Effects of a Native Avian Predator and Colony Density on Breeding Success of a Burrow-Nesting Se

• The investigation addresses native predator–prey dynamics on islands, focusing on how a native rail, the weka (Gallirallus australis), may influence breeding success of a burrow-nesting seabird, the tītī (Ardenna grisea), on the Rakiura Tītī Islands in southern New Zealand.
• The study situates itself within conservation-relevant questions about how native predation interacts with colony density and broader threats to seabird populations, particularly when colonies are large enough to potentially dilute per-capita predation pressure.

• A field-based assessment combined burrow surveillance and camera documentation across multiple sites.
• The sample comprised 126 tītī nests tracked for breeding success, distributed across three sites where weka were present and two sites where weka were absent.
• Nest success was operationally defined as the probability that an egg would hatch and the chick would fledge.
• Burrow density served as a proxy measure for colony density, enabling evaluation of density-dependent effects on breeding outcomes.
• Weka activity was monitored with trail cameras to characterize temporal patterns and potential periods of elevated predation risk.

Crucially, weka activity at monitored burrows did not appear to increase during the period of heightened nest vulnerability (mid-January to late February).

• Breeding success among tītī varied by site, with observed probabilities ranging from 0.39 to 0.88.
• Model-derived estimates indicated that the presence of weka had a negligible overall effect on tītī breeding success.
• An important positive association emerged between tītī burrow density and breeding success, although both the density effect and the predator effect carried substantial uncertainty in the estimates.
• Trail camera observations showed weka activity to be largely diurnal.

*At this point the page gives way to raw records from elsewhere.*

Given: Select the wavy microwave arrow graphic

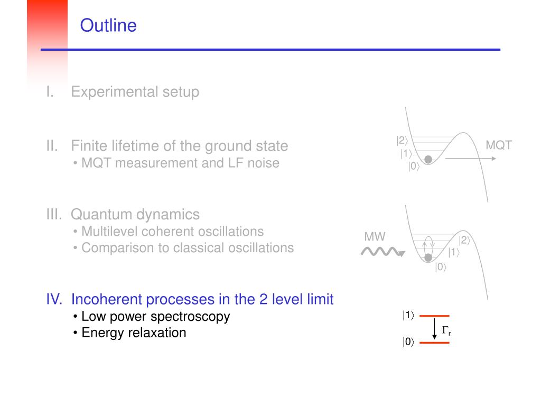Looking at the screenshot, I should click(383, 252).
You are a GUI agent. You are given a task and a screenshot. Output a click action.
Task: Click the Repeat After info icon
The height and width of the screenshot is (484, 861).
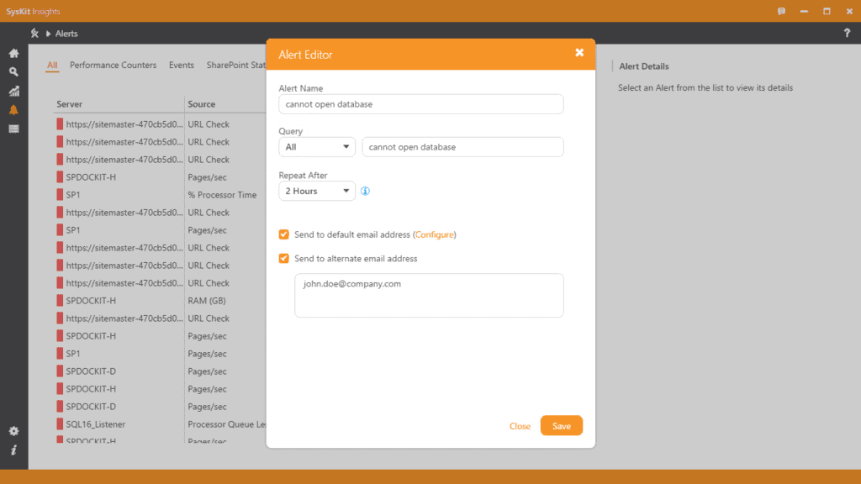(x=366, y=192)
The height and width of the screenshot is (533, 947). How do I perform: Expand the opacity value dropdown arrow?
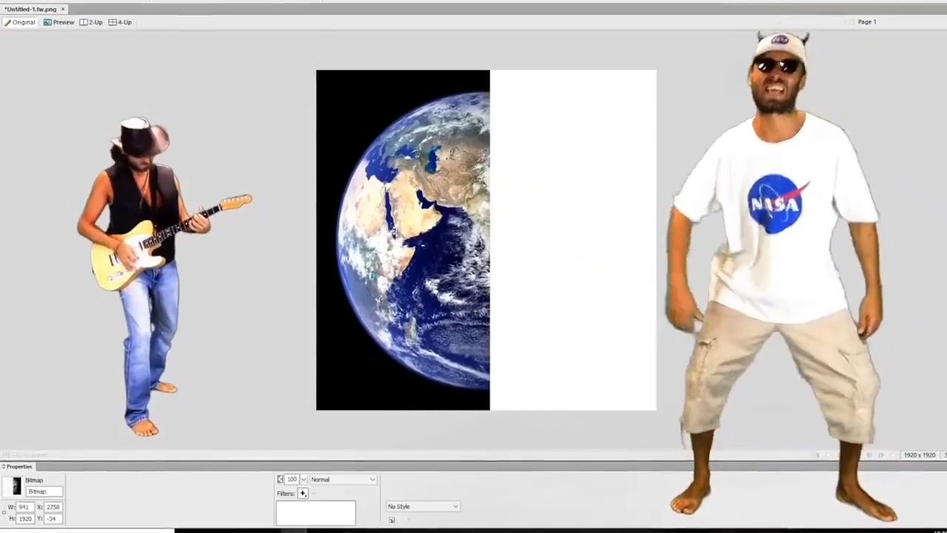click(x=303, y=480)
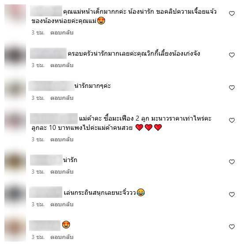Like the เล่นกระถินสนุกเลย comment
This screenshot has height=246, width=240.
click(x=232, y=194)
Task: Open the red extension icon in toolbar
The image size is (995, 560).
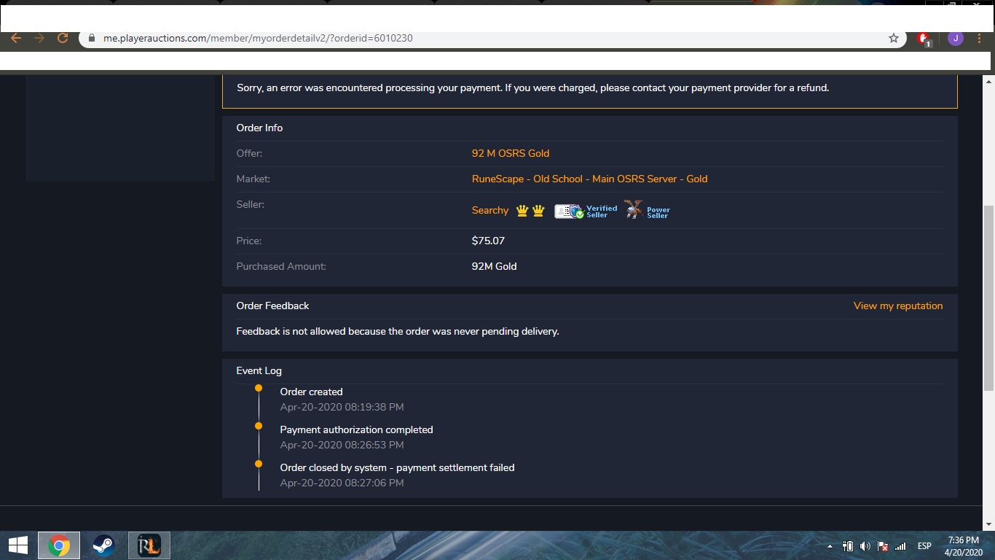Action: 924,39
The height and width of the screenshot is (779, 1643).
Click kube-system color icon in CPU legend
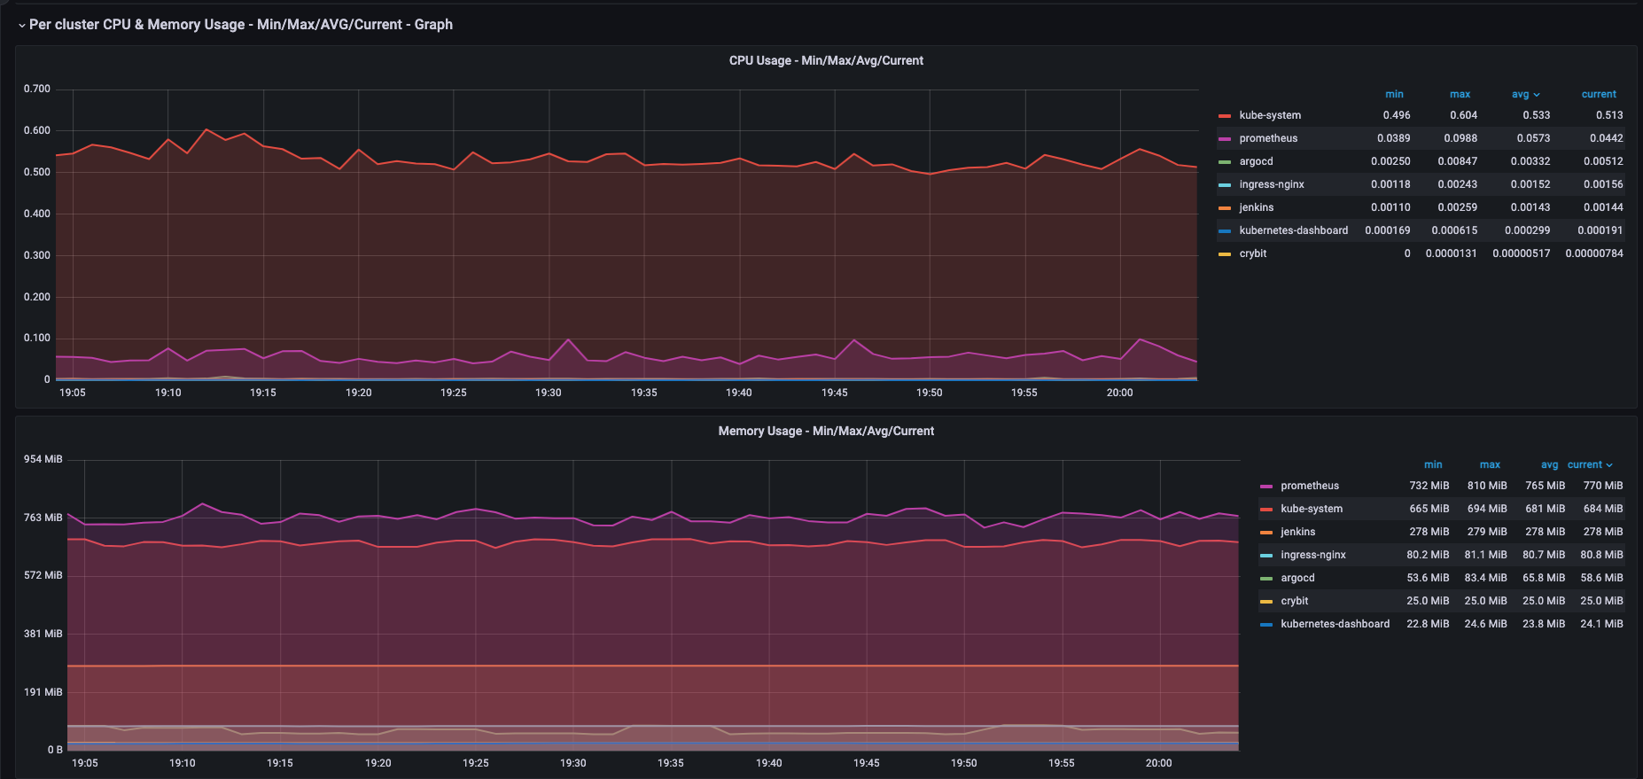point(1225,116)
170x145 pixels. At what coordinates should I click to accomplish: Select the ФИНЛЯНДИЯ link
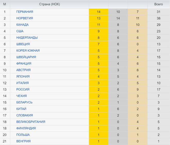click(26, 128)
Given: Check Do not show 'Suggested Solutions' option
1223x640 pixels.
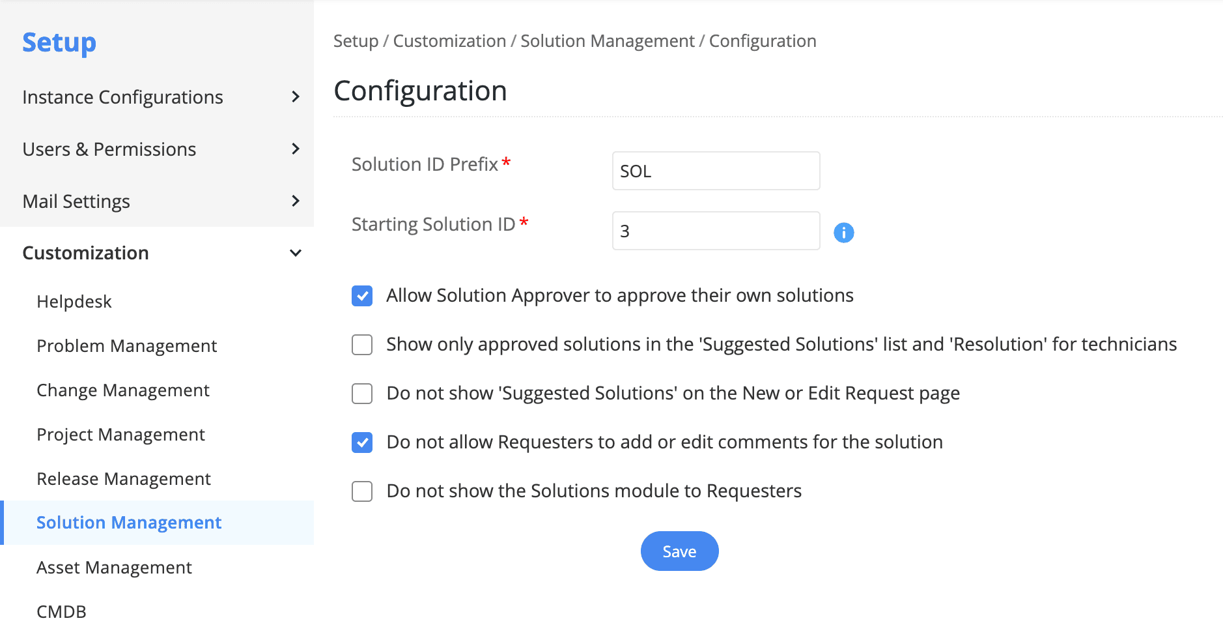Looking at the screenshot, I should [x=362, y=394].
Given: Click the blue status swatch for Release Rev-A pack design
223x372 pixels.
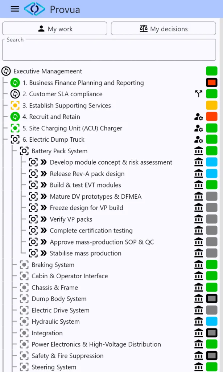Looking at the screenshot, I should point(211,174).
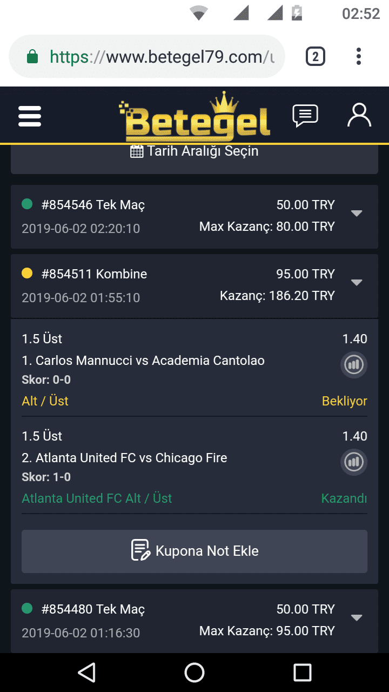View statistics for Carlos Mannucci match

(354, 365)
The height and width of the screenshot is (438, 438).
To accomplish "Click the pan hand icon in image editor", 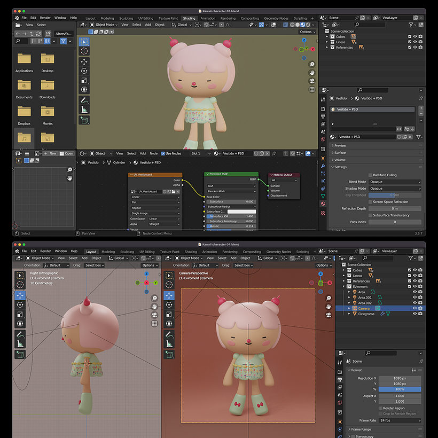I will pos(69,178).
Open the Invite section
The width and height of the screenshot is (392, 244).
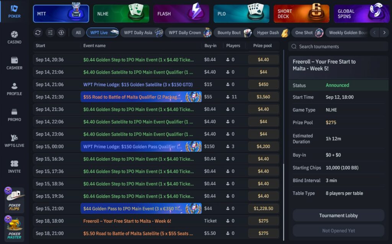pyautogui.click(x=15, y=166)
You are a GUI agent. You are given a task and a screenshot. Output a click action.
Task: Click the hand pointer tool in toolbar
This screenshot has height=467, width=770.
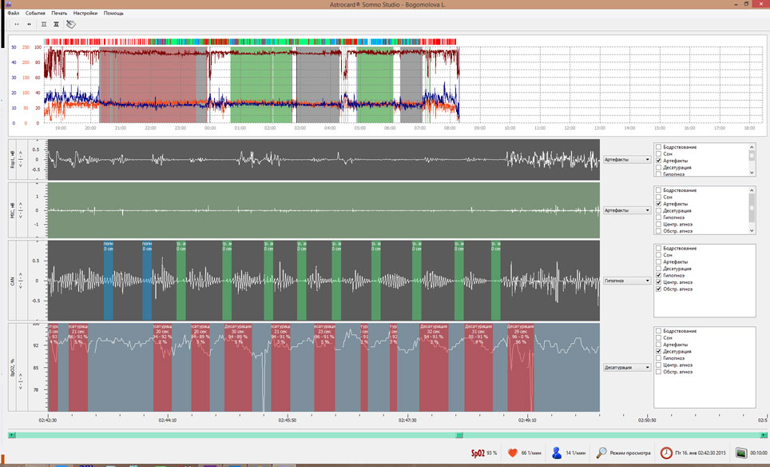[x=70, y=24]
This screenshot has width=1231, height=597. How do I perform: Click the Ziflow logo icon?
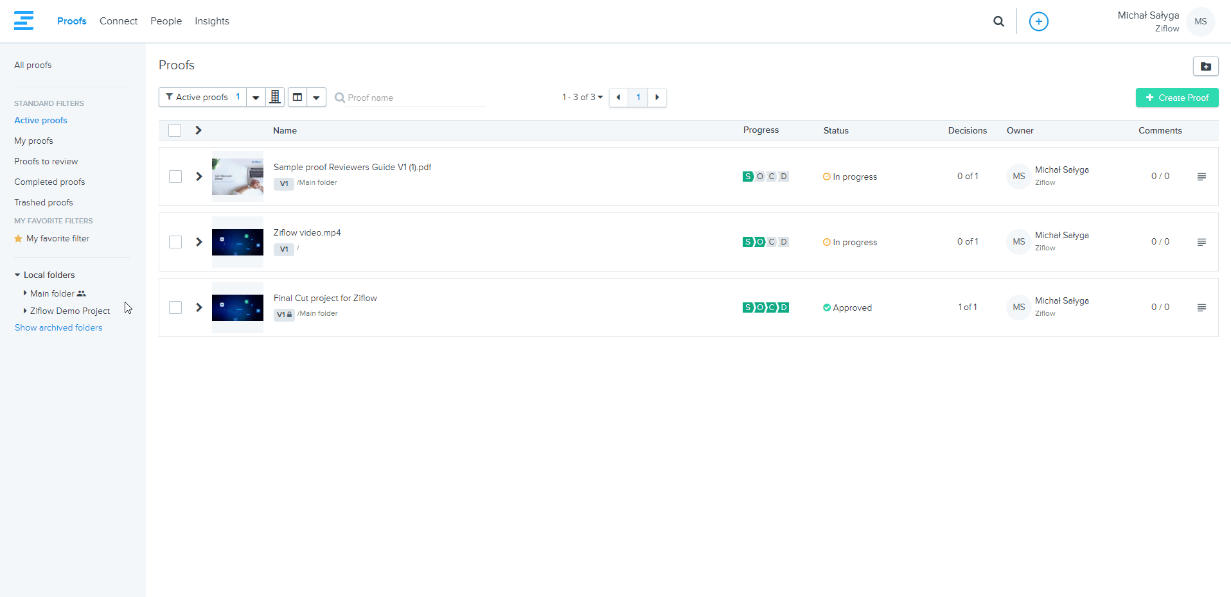pyautogui.click(x=24, y=21)
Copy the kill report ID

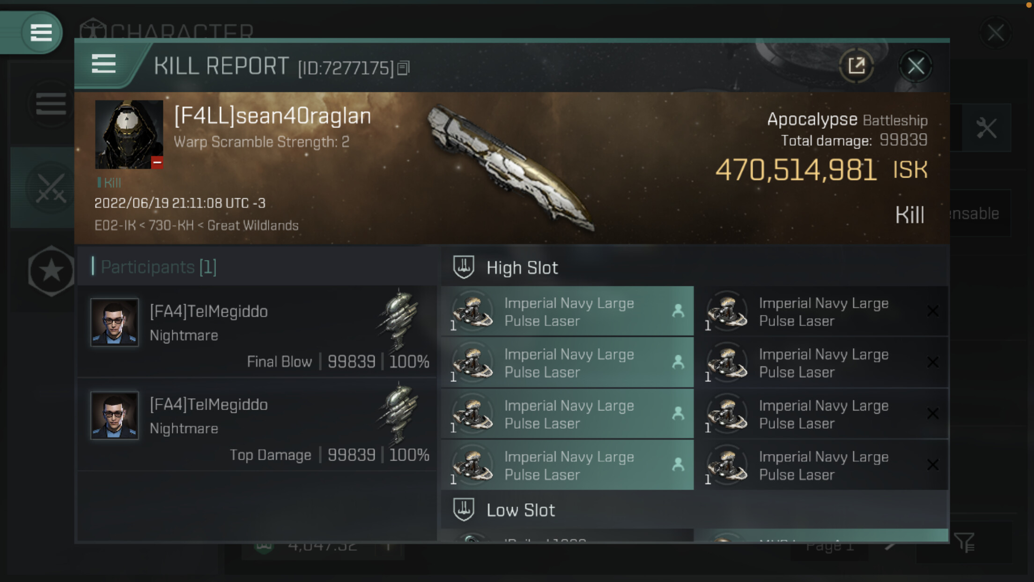[404, 68]
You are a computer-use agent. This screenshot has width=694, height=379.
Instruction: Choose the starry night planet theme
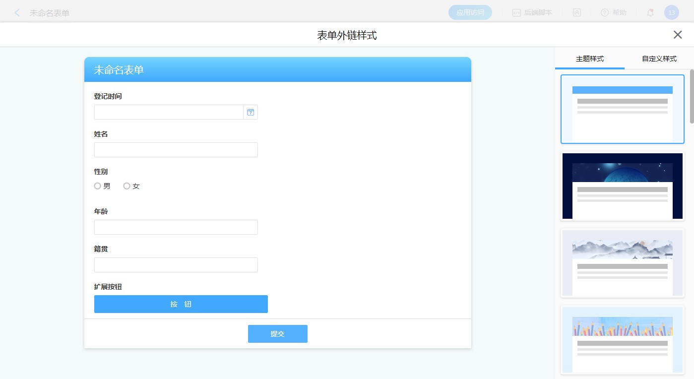pos(622,186)
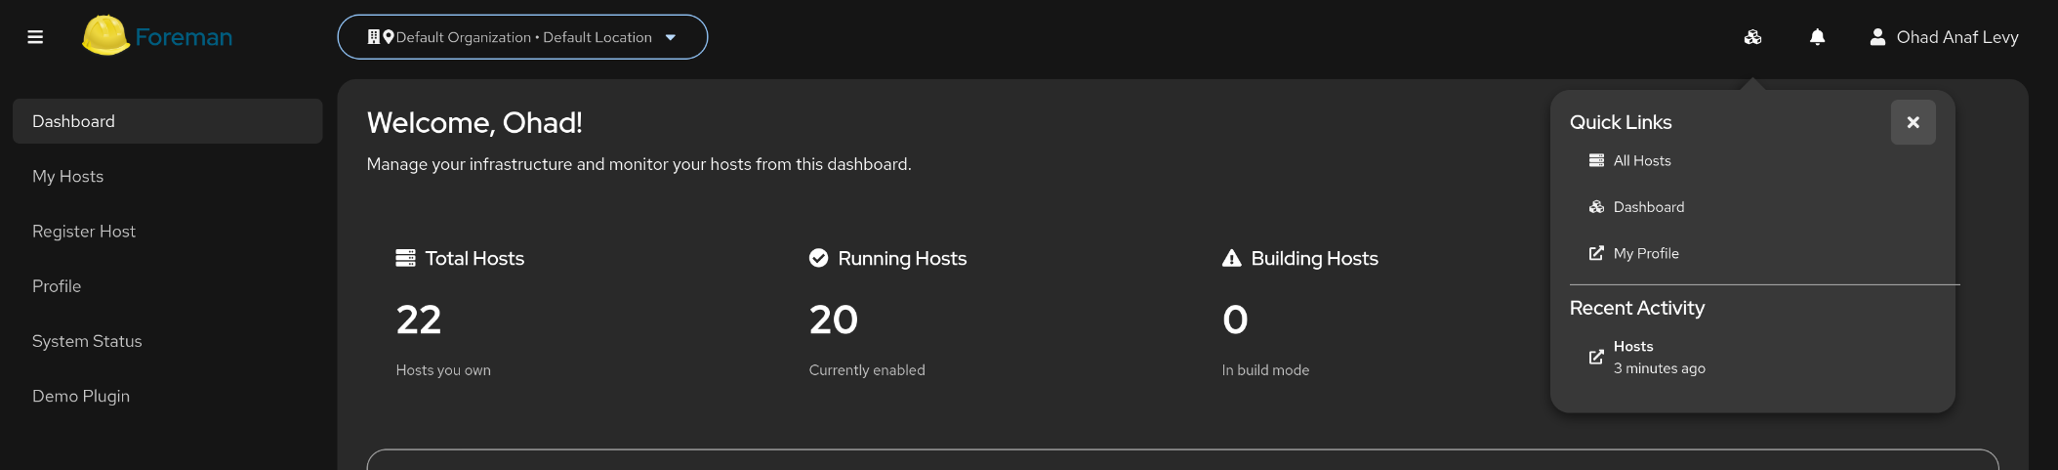
Task: Click the Foreman hard hat logo
Action: pyautogui.click(x=105, y=35)
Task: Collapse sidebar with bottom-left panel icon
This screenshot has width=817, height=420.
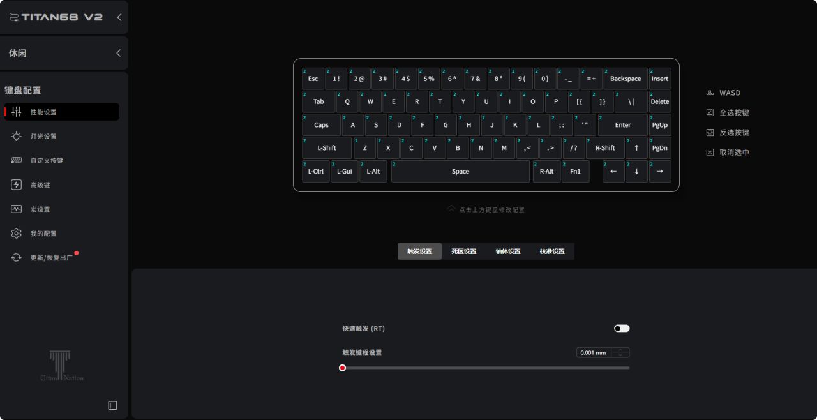Action: click(113, 405)
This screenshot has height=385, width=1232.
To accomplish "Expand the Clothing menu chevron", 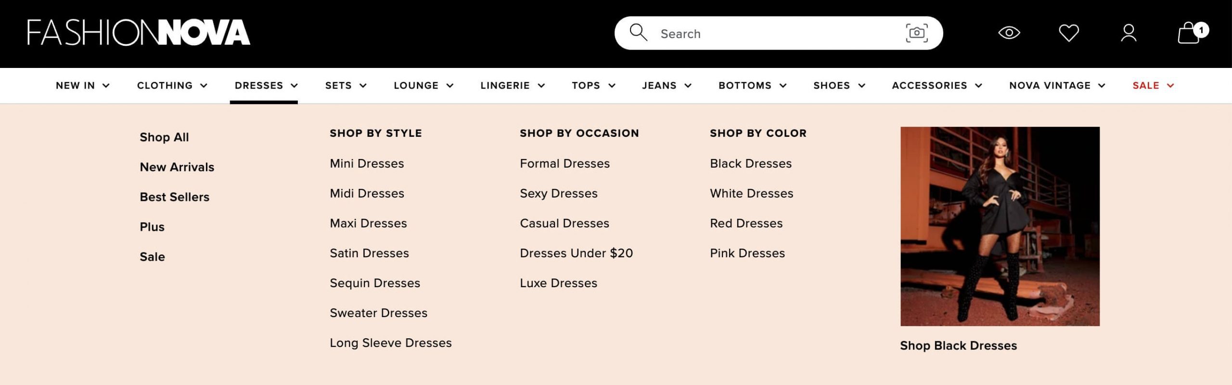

• The results support the hypothesis that weka predation on tītī may be inversely density-dependent: larger colonies may absorb predation pressure, reducing per-nest risk.
• The authors caution that the current conclusions are limited by uncertainty in the estimated effects and the observational scope.
• A potential future decline in tītī populations due to factors such as climate change or harvesting could alter the predator–prey dynamic, potentially increasing the impact of weka on breeding success and potentially accelerating localized declines if declines occur.

• The study notes substantial uncertainty surrounding both the predator effect and the density effect, underscoring the need for continued monitoring across additional sites and temporal spans.